First, let’s get a sense of how fast that knife is moving. Technology companies in the Standard & Poor’s 500 Index sank 2.2 percent on April 4, the worst drop in almost a year, to cap a second straight weekly loss. The group dropped as much as 0.6 percent today before paring losses. Shares of Pandora Inc., Twitter Inc., Netflix Inc., Amazon.com Inc. and Facebook Inc. are all down more than 20 percent from highs earlier this year.
While the exact cause of the retreat is somewhat mysterious, it is also somewhat obvious. Investors began dumping bets on earnings growth from so-called momentum stocks in late February and early March, and rotated into shares without such lofty valuations.
If you prefer the heavier jargon explanation, Deutsche Bank AG explains that “equity beta positioning has moved towards neutral.” When a stock has a higher beta it means it tends to rise faster than benchmark indexes during rallying markets, and fall more during down markets.
This included not only computer-related stocks but also biotechnology shares and companies with smaller market values. The Russell 2000 Index, made up of companies with an average market value of about $1 billion, is down more than 5 percent from its last record on March 4.

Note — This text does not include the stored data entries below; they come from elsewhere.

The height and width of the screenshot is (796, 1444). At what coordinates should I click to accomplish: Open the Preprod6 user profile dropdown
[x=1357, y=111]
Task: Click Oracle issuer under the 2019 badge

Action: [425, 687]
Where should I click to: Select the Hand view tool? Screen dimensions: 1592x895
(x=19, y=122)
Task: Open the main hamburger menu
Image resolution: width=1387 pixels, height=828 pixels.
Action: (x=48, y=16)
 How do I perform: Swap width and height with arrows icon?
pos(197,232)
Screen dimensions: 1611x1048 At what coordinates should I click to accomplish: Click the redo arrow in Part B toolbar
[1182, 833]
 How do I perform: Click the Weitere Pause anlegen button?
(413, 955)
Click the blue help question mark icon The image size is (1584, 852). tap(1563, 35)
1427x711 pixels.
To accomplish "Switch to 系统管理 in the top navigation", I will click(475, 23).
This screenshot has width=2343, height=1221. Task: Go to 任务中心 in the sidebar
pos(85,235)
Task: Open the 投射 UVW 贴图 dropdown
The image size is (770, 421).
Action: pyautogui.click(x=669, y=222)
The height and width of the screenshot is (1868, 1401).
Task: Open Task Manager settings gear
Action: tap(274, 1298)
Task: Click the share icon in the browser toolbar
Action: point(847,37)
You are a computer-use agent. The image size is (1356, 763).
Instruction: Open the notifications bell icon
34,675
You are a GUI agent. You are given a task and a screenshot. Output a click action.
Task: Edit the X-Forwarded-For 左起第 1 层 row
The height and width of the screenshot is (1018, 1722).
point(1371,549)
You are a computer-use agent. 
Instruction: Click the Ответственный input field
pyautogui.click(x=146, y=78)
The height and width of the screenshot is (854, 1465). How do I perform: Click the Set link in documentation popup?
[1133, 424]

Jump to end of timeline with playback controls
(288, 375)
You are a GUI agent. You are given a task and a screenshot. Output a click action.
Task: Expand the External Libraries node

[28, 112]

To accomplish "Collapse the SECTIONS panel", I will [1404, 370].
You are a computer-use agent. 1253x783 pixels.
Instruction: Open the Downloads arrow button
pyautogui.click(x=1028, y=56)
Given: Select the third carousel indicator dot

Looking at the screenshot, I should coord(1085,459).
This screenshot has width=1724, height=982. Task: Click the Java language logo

Many funds that borrow money to buy stocks were forced to cut their bets on higher beta, according to a Deutsche Bank report dated April 4.
So, as is often the case, stocks with higher beta are the “knife” that may be attractive to try to catch at some point. Here’s one of Oppenheimer’s reasons for doing so with technology shares: the better performance of a basket of shares in which each company is given an equal weight, rather than the standard procedure of giving larger weightings to larger companies.
The Guggenheim S&P 500 Equal Weight Technology ETF (RYT) was up 2.8 percent this year as of the start of trading today. The S&P Technology Select Sector SPDR Fund, an ETF that weights stocks by market value, was little changed. This, to Oppenheimer, signals the potential for “broad-based sector leadership.”
Another reason is simply seasonality: technology shares tend to perform better than the S&P 500 between April and August, according to Oppenheimer.
Catching a falling knife can be a good trick to outperform the market. Or a good way to lose a thumb.